Member of the Legislative Assembly of Manitoba for Portage La Prairie
- In office October 11, 1977 – August 25, 1985
- Preceded by: Peter Burtniak
- Succeeded by: Ed Connery

Personal details
- Born: April 20, 1920 Burnside, Manitoba
- Died: August 25, 1985 (aged 65)

= Lloyd Hyde =

Canadian politician

Lloyd George Hyde (April 24, 1920 in Burnside, Manitoba – August 25, 1985) was a politician in Manitoba, Canada. He served as a Progressive Conservative member of the Legislative Assembly of Manitoba from 1977 until his death in 1985.

==Early life==
The son of Joseph Hyde and Frances Troop, he was educated in Burnside and Portage la Prairie and worked as a farmer after attending high school.
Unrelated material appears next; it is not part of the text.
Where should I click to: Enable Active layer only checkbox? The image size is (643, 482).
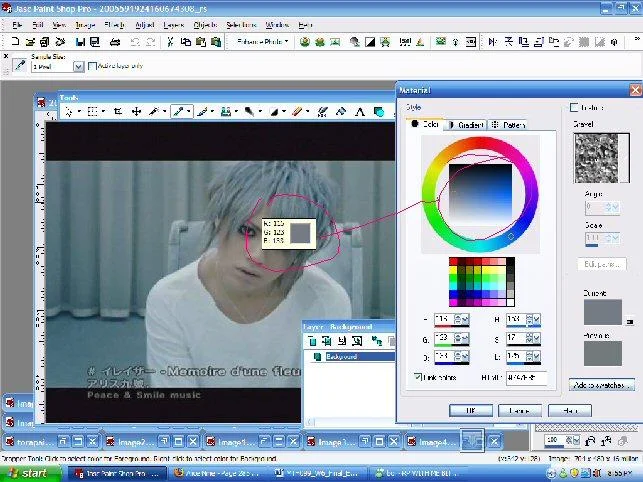(x=92, y=66)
He also served with an artillery unit in the Canadian Forces from 1941 to 1945. Hyde subsequently became a Director of the Portage Industrial Exhibition and an Associate Member of the Portage la Prairie District Planning Scheme, as well as a freemason. He also was an active member of the local Barber Quartet Society. In 1946, Hyde married Isabel Margaret Spriggs.

== Political career ==

He was first elected to the Manitoba legislature in the 1977 election, defeating his New Democratic opponent by about 1,500 votes in the riding of Portage la Prairie. The Tories won a majority government in this election, although Hyde was not appointed to the cabinet of Premier Sterling Lyon.

The Tories were defeated in the provincial election of 1981, although Hyde easily retained his own riding. He continued serving as an MLA until his death in 1985.